Justice Department abandons Trump anti-weaponization fund after backlash
Blanche said the Justice Department is “not moving forward” with Trump’s $1.776 billion anti-weaponization fund after rare backlash from Senate Republicans and Democrats.

The Justice Department has abandoned the centerpiece of a Trump settlement that would have created a nearly $1.8 billion anti-weaponization fund, a striking retreat that exposed how quickly congressional pressure can scramble the administration’s legal agenda.
“We are not moving forward with the fund. Period,” Acting Attorney General Todd Blanche told House lawmakers during testimony before the House Appropriations Subcommittee on Commerce, Justice, Science, and Related Agencies. Blanche’s declaration marked a public walk-back of a fund the department had announced only two weeks earlier as part of a settlement involving Donald Trump, Donald Trump Jr., Eric Trump and the Trump Organization.
The fund had been billed as a $1.776 billion “Anti-Weaponization Fund,” a vehicle the administration said would allow claims from people who believed they had been harmed by government “weaponization” and “lawfare.” The settlement grew out of Trump’s $10 billion lawsuit against the Internal Revenue Service over the leak of his tax returns, a dispute that had already drawn intense scrutiny in Washington and Florida.
Blanche’s reversal followed unusually sharp resistance from both parties on Capitol Hill. Senate Republicans objected so strongly that they threatened to block unrelated Trump priorities, including legislation tied to funding immigration enforcement agencies. Senate Minority Leader Chuck Schumer said Democrats would move to permanently block the fund and stop similar efforts in the future. The controversy became so combustible that a rare GOP revolt threatened to turn a Trump-backed Justice Department initiative into a broader legislative problem for the White House.

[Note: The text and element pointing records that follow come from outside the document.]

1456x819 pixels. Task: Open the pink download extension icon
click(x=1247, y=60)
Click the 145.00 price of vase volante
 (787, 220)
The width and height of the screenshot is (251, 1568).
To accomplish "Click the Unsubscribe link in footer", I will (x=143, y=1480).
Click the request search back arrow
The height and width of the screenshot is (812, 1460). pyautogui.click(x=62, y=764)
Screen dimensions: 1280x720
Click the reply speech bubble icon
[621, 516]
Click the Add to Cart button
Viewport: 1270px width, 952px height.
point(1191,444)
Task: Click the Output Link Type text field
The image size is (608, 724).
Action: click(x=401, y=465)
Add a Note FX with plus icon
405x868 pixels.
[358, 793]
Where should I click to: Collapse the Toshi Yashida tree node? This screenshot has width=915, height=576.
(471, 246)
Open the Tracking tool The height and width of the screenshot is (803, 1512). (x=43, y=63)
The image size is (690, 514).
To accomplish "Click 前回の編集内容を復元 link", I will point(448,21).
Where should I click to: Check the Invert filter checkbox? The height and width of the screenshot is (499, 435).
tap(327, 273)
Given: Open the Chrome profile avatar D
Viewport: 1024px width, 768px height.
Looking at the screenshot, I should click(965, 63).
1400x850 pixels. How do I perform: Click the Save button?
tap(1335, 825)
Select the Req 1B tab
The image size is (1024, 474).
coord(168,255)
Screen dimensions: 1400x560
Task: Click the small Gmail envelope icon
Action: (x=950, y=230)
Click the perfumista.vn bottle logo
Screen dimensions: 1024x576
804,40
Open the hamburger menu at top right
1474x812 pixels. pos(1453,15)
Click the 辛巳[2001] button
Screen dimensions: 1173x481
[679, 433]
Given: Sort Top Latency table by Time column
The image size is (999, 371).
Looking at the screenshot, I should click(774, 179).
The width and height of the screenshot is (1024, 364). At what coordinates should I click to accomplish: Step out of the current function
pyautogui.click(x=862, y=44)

A federal judge in the Southern District of Florida, Kathleen Williams, reopened the Trump-IRS case on May 30 to examine the settlement that created the fund, adding legal pressure to the political backlash. Blanche’s comments suggested the department was trying to preserve the rest of the agreement while shelving its most controversial piece. The fight over the fund underscored the degree to which the Justice Department’s public messaging, legal priorities and political risk calculations had collided in real time.
By Monday, the department had already taken a partial step back. Blanche’s testimony made the retreat explicit: the fund was no longer moving forward, even as the rest of the settlement remained in place.